Wade Foxx: My background is in nightclub marketing and public relations, but as I saw the growth and potential of Instagram as a brand marketplace, I co-founded MODA Creative in 2013 to turn strong role models into powerful brand advocates. By 2016 I was seeing the change in the demand from brands – they needed more help to create content and post consistently while building a community – and UR SOCIAL was born.
UR SOCIAL helps brands connect with their community through social influencers in a specific, engaged and sometimes lucrative corner of the digital media market – across platforms like Instagram, Facebook Live, SnapChat and Kwickie.
KA: What first brought you to the social media and influencer marketing space?
WF: I found marketing fun and it was exciting to launch campaigns and new businesses. I love the challenge of coming up with a creative idea to create a community for a brand or business.
KA: How do you create structure in a fast-paced lifestyle?
WF: For myself, it’s all about keeping the body healthy with early morning training, then cleaning my house and office space to ensure there’s a clean space, clean mind focus.
In the workplace, I believe that first you need to focus on yourself so you can lead by example, then create a team or tribe and up-skill them to be able to create systems. In my team I am passionate about creating systems to focus time on tasks that create results and build a community focused on creating strong, loyal connections between the producer and the client. On a practical level, working in social media and influencer marketing, you are in trouble if you don’t have Google Calendar and Pipedrive.
KA: What are some misconceptions people may have about influencer marketing and how do you overcome those?

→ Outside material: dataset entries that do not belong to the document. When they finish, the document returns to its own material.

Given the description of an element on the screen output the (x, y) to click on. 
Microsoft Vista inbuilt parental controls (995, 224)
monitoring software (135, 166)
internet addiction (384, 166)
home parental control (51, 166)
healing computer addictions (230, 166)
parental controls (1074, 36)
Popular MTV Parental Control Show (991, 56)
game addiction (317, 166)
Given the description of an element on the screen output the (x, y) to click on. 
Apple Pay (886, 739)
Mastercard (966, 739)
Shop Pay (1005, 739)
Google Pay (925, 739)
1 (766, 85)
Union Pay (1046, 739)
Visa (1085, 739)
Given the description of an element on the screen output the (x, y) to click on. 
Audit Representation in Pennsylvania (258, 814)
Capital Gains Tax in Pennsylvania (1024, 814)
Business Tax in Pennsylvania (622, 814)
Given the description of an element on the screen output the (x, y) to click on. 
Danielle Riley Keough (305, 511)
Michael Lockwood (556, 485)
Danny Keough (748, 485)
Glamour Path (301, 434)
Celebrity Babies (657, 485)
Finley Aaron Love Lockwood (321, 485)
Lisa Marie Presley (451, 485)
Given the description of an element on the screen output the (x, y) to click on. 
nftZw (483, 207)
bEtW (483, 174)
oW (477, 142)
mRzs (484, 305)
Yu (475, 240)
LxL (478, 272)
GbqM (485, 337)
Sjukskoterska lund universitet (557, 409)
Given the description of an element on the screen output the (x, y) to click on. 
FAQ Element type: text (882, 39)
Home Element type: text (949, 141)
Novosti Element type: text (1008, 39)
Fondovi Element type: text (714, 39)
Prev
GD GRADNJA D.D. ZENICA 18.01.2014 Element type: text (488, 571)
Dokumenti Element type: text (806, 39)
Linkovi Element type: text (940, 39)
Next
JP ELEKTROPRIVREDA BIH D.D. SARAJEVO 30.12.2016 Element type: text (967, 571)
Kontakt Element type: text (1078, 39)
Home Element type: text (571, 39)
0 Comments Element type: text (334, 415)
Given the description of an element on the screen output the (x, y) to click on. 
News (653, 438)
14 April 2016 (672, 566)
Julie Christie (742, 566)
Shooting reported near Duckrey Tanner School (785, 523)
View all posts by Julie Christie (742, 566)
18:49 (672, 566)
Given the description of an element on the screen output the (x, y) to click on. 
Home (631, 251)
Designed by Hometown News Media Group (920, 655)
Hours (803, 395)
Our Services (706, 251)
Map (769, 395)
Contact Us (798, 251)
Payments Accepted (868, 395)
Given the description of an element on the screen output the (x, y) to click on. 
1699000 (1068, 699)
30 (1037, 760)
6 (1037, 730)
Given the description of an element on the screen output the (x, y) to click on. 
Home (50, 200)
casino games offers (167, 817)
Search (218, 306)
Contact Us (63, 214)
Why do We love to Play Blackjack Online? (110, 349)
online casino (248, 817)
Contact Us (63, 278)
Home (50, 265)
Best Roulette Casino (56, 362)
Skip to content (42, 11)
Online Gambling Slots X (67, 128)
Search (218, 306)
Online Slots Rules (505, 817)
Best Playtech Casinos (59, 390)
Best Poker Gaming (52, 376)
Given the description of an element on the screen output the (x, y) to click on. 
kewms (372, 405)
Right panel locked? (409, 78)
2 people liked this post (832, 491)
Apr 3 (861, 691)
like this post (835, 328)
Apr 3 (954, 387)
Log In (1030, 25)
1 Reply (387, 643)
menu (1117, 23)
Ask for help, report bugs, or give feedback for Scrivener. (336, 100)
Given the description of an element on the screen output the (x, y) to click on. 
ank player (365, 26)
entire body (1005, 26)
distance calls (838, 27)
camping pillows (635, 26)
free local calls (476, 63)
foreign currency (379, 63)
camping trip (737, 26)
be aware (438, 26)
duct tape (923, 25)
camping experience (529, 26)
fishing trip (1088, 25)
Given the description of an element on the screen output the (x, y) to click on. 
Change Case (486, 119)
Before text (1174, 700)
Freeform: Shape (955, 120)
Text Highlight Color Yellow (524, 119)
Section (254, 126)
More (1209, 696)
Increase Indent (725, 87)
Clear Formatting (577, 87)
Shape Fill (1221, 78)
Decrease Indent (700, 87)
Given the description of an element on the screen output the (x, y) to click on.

WF: Everyone focuses on numbers, but measuring influencer marketing needs to be about more than how many followers or how much engagement an influencer can bring to a channel. It should be about creating hype to be part of a brand community, which builds loyal customers who will buy and enroll more friends to be part of the community.
KA: What lies ahead for you? What are you lining up next?
WF: It’s all about empowering the up-and-comers – I will be looking to do more educating online and in person at conferences to help more people become influencers in their industry.